*Goal of the exercise*. Determine the number of lines in the following entries that hold the word "computer". Give only that number.

[Stored items]
—————
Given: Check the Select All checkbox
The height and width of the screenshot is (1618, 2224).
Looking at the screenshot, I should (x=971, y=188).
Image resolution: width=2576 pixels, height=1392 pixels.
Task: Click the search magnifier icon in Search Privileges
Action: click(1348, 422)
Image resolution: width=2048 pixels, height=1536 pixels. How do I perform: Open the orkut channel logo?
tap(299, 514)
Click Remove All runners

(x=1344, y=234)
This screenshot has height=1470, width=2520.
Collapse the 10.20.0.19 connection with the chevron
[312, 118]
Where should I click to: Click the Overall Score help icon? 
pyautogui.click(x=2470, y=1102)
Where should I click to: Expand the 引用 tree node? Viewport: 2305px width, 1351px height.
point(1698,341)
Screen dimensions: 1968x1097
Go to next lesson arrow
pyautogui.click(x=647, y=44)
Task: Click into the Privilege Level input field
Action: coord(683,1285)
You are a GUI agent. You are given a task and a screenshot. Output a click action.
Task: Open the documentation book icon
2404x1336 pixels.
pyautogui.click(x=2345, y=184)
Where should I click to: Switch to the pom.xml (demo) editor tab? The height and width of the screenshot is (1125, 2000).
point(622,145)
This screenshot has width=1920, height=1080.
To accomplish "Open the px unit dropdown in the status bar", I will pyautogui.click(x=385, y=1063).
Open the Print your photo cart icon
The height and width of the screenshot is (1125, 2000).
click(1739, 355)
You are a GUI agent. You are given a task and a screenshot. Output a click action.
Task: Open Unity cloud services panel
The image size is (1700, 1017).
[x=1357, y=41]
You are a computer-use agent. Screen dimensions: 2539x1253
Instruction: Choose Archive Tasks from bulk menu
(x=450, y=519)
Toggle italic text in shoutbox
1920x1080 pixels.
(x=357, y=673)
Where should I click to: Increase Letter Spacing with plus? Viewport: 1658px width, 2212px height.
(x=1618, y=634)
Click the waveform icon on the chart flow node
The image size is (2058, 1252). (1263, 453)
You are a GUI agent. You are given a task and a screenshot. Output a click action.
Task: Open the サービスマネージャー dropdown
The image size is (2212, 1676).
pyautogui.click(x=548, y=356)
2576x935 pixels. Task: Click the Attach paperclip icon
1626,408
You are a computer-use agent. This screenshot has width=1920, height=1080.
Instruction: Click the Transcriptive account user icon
—————
*Solution to this task*. 2